MANADO, ZONAUTARA.com – Dua penghuni Rumah Detensi Imigrasi (Rudenim) melakukan aksi bakar diri pekan lalu. Keduanya kini dirawat di Rumah Sakit Prof Kandouw Malalayang.
Kedua penghuni asal Afghanistan itu adalah Sajjad (24) dan Mohammad Rahim (59). Selain keduanya ada dua orang perempuan lainnya yang dilarikan ke Rumah Sakit Advent Teling karena melakukan aksi mogok makan.

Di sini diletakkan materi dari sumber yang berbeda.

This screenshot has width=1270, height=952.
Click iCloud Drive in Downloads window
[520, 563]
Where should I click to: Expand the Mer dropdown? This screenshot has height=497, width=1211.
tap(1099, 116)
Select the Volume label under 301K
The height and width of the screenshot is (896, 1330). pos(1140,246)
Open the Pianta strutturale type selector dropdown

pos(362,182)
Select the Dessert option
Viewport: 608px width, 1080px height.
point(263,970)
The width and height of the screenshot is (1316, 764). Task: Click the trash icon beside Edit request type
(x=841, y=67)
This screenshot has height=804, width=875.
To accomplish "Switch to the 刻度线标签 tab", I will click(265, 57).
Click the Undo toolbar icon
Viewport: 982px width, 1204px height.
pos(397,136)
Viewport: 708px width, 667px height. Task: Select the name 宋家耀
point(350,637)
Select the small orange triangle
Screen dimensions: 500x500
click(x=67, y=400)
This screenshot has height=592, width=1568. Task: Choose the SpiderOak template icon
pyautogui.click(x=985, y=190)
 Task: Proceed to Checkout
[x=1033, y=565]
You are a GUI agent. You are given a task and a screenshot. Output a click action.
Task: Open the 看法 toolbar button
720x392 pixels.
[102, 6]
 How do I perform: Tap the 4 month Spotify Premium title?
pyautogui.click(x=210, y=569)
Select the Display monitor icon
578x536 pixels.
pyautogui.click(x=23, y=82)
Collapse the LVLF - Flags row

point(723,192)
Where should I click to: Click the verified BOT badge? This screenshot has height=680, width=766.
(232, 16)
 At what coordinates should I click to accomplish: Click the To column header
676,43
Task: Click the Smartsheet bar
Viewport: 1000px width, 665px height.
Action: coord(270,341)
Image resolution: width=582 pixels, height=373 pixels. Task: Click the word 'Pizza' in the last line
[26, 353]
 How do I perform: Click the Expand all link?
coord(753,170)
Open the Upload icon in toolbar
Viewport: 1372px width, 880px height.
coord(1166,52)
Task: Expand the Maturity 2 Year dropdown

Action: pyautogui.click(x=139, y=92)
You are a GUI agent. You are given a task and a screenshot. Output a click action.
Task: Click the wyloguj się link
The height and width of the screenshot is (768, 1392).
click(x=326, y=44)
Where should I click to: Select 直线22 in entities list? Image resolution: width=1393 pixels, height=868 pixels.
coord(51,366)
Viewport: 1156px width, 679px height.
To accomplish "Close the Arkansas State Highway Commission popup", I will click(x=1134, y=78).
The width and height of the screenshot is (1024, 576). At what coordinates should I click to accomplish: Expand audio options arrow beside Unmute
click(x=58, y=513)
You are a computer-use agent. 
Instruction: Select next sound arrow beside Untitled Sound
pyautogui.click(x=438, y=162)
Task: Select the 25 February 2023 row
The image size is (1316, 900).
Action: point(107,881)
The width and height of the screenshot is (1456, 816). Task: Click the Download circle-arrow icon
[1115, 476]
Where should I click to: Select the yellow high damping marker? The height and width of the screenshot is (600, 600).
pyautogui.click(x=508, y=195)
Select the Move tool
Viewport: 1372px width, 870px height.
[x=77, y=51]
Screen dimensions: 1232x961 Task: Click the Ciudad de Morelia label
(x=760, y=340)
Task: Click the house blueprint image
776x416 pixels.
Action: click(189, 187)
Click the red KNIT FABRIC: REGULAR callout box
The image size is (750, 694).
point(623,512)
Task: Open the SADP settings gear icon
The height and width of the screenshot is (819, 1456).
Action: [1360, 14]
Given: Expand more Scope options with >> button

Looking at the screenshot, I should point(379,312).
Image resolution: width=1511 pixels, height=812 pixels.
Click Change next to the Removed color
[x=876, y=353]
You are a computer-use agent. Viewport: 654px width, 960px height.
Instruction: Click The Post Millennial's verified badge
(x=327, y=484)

Kedua perempuan itu adalah Agnile Doune (47) dan Amireh Mostafa (46). Keempat orang ini merupakan bagian dari dua keluarga yang berjumlah 12 jiwa asal Afghanistan.
Mereka telah berada di Rudenim Manado selama sembilan tahun, karena upaya mereka mencari suaka ke Australia menemui kendala saat perahu yang mereka tumpangi alami kecelakaan.
Sebelumnya para pencari suaka ini telah ditampung pihak Imigrasi di Nusa Tenggara Barat di Rudenim Sumbawa. Pada tahun 2011 lalu mereka dipindahkan ke Manado.
Selama ini nasib ke-12 orang asal Afghanistan ini ditangani oleh Badan Urusan Pengungsi Perserikatan Bangsa Bangsa atau United Nations High Commissioner for Refugees (UNHCR), sebagaimana para pencari suaka lainnya yang berada di Indonesia.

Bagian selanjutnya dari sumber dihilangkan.